Professor uses interviews with speakers of German to help map dialects

The near-extinction of the Lutheran Low German language in north-central Kansas is nothing new to Bill Keel.

Keel, chairman and professor of Germanic languages and literatures at Kansas University, is the director of the Linguistic Atlas of Kansas German Dialects, which uses interviews with German-speakers to map dialects.

He said the situation in Marshall and Washington counties was typical among other dialects across the state.

“It’s the breakup of rural society that’s led to the deterioration of the language,” Keel said. “If those communities had remained intact, people would still be learning German. But they got in their cars, went to the big city and married people who didn’t speak German.”
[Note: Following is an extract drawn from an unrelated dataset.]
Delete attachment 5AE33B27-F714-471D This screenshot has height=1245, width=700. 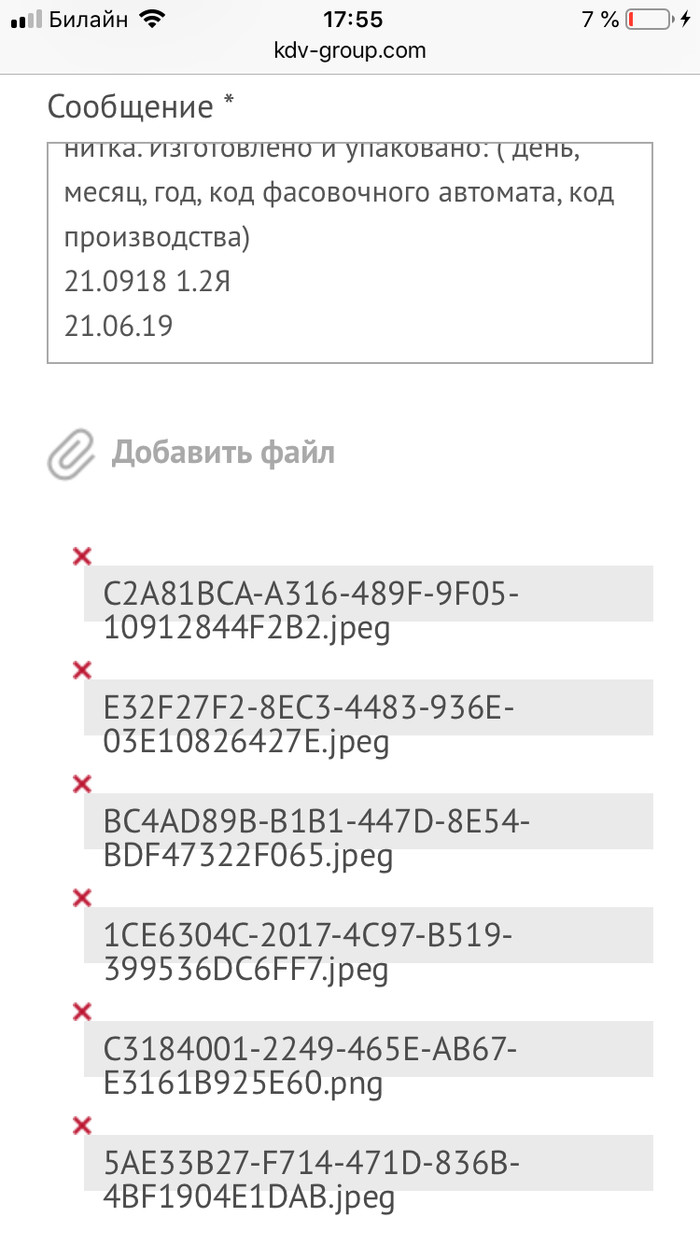tap(82, 1126)
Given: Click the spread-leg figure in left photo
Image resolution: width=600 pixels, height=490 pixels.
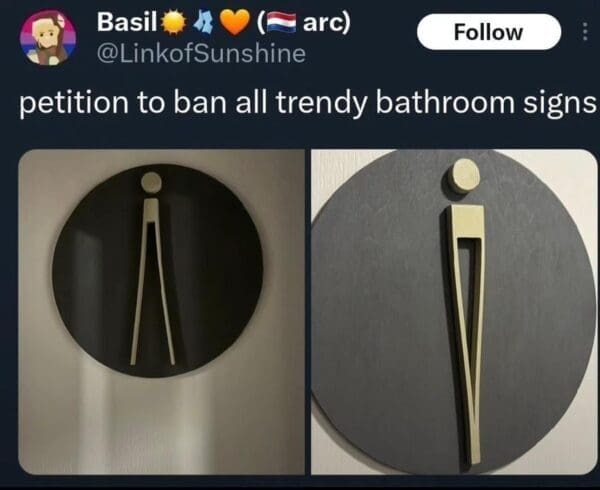Looking at the screenshot, I should tap(152, 281).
Aside from Lutheran Low German in north-central Kansas, other common German dialects in the state include Volga German near Hays, Mennonite German near Newton, Amish German near Partridge and Garnett, and Swiss German near Bern.

Keel started mapping German dialects shortly after he arrived at KU in 1978. The interviews now are being made available at the project’s Web site, www.ku.edu/~germanic/lakgdhomepage/main.htm.

Keel said he thought the renaissance the Low German language is seeing in Marshall and Washington counties was fairly typical for a language that had deteriorated to near-oblivion.

“When you get into this ethnical language, it’s about family, heritage, the church and community,” he said. “You tap into something that’s part of their soul.”